# GIS with R: examples from Slovakia

## Geospatial analysis. Why are we doing this?

1. Most of our data we collect are a recording of some phenomena that happened at a specific place and time.
2. Good visualisations and methods from spatio-temporal analysis field can help us understand our data.

## This tutorial

1. Spatial data and coordinate systems.
2. Introduction to `sf` package.
3. Visualisations.
4. Example of analysis: spatial autocorrelation.

## Extra resources

Recommended textbooks:

• Geocomputation with R. Available online.
• Gelfand, Alan E., ed. 2010. Handbook of Spatial Statistics. Chapman & Hall/CRC Handbooks of Modern Statistical Methods. Boca Raton: CRC Press.
• Wikle, Christopher K., Andrew Zammit-Mangion, and Noel Cressie. 2019. Spatio-Temporal Statistics with R. 1st ed. Boca Raton, Florida : CRC Press, : Chapman and Hall/CRC. https://doi.org/10.1201/9781351769723.

Other sources:

• r-spatial.org is a portal for people interested in spatial modelling.
• Packages like `sf`, `sp` tend to be well-documented, and with worked examples.

## Spatial data

• Data frames, but now each row has a geometry associated with it (usually a point or an area).
• We need to be careful with the coordinate systems:
• If working at macro scale (at world level), we need to take into account curvature of the Earth.
• We stick to coordinate systems where we can work with Euclidean geometry.
• The cadaster office in Slovakia uses krovak system, which is the legally binding coordinate system (coded as `EPSG:5513`).
• This website is useful for reading off the coordinates for a particular point.

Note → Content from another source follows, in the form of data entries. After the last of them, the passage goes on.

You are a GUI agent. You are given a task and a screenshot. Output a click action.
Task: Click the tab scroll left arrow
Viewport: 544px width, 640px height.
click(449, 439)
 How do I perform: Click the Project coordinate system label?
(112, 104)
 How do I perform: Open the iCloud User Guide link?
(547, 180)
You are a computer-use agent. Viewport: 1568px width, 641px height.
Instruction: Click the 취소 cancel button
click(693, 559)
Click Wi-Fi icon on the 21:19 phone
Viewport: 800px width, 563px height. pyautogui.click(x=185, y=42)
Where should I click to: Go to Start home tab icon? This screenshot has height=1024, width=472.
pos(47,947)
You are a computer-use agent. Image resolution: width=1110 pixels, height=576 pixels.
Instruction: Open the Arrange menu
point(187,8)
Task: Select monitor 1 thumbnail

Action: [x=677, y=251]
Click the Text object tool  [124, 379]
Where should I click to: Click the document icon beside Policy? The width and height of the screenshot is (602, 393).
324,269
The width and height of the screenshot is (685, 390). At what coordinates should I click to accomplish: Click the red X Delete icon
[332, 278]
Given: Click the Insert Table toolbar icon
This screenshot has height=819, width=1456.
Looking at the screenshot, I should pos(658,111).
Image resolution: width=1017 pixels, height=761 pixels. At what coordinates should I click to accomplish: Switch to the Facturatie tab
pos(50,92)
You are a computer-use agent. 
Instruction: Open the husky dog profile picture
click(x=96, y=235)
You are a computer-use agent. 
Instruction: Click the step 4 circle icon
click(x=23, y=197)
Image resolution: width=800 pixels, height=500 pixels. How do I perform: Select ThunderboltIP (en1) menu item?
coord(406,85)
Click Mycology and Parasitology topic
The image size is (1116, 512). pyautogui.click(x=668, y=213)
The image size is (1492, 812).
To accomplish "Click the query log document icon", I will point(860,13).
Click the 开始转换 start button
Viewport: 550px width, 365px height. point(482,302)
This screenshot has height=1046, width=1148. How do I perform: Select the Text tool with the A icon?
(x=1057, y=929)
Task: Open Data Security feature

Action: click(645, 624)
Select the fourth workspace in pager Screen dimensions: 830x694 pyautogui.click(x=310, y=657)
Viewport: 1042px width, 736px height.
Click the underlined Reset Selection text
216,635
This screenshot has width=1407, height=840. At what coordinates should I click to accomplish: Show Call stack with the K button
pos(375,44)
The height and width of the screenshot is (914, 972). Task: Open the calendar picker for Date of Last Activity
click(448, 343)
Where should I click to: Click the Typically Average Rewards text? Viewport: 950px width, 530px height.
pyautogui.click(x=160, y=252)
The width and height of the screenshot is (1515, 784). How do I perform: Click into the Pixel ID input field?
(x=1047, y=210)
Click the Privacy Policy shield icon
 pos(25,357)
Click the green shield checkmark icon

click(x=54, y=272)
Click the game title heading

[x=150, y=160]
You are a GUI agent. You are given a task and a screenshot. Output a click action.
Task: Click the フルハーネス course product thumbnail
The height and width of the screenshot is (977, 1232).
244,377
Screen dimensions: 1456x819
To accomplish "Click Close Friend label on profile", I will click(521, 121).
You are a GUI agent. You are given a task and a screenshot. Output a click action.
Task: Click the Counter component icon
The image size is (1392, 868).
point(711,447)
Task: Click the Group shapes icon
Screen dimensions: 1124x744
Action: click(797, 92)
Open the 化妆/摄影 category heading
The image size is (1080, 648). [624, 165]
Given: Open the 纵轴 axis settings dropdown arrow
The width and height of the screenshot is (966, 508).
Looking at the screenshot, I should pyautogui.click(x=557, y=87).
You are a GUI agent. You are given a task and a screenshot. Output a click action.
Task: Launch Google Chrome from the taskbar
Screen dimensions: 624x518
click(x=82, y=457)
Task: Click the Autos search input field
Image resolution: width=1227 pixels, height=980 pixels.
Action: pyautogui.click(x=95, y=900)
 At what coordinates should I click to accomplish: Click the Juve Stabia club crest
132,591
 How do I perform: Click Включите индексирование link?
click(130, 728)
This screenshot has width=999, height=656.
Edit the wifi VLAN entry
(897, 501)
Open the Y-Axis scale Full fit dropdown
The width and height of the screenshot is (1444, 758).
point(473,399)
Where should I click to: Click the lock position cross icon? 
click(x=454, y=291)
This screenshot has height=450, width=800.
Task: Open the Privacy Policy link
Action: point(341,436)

## Obtaining geometry (map) files

• The map files come in different formats. One of the most common ones are shapefiles (`.shp`), geodatabase (`.gdb`), geopackage (`.gpk`), geoJSON (`.geojson`).
• This page in the geoportal.sk has the necessary files in different formats. We stick to the shapefiles (`.shp`) format. The portal allows downloading the maps at different resolutions. In this guide, we will be working with the most precise one, which is referred to as ‘Základná úroveň/ ZBGIS - Administratívne hranice’.

## `sf` package

Install the package using:

``install.packages('sf')``
``library('sf')``

## `st_read()` to load maps

``st_read(dsn, layer)``
• `dsn`: file name of the map file.
• `layer`: certain file formats allow saving multiple layers, we will work with single layer files (it does not mean we can’t have multiple indicators/statistic for each location).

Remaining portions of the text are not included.